▶ Records for this task
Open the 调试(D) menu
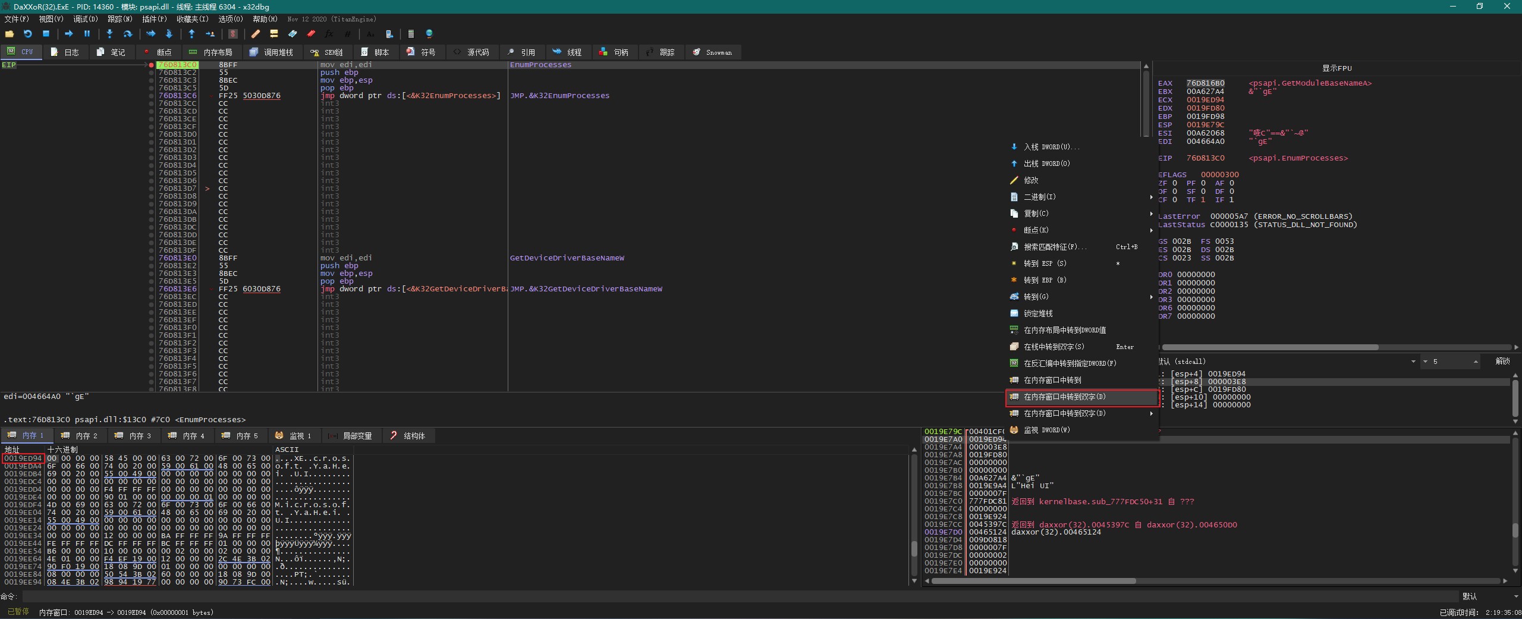 tap(85, 19)
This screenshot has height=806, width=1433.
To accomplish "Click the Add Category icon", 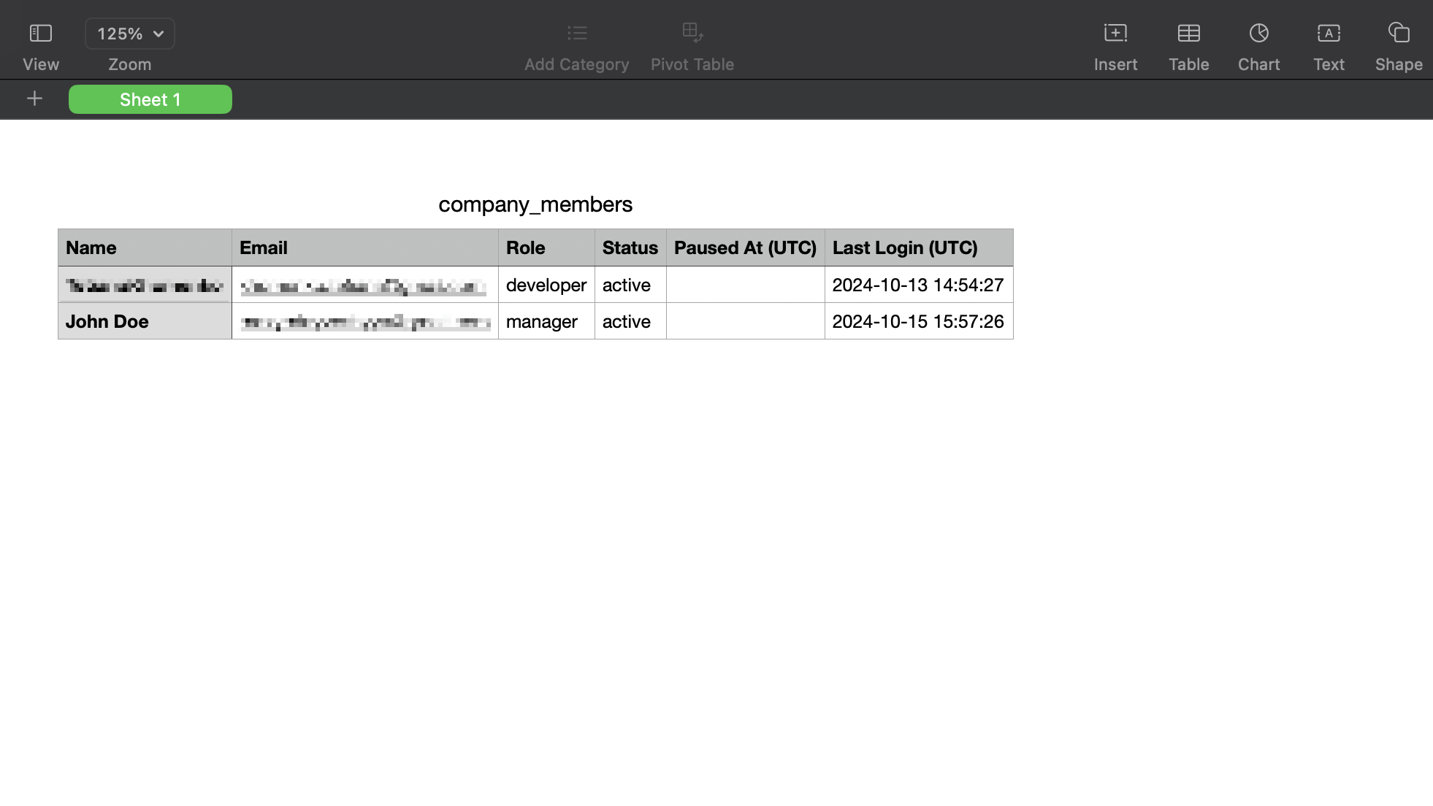I will [578, 32].
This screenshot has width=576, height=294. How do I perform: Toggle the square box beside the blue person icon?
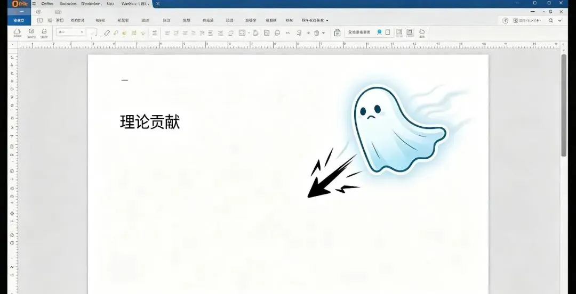click(388, 32)
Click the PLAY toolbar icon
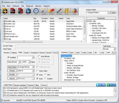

▶ Required work
The exact lines from the one containing "This screenshot has width=576, height=294." through the end of the data are to be copied, with both ends kept and pictures left out.

▶ Solution for this exercise
This screenshot has width=576, height=294. How do I perform: Toggle the square box beside the blue person icon?
click(388, 32)
Click the PLAY toolbar icon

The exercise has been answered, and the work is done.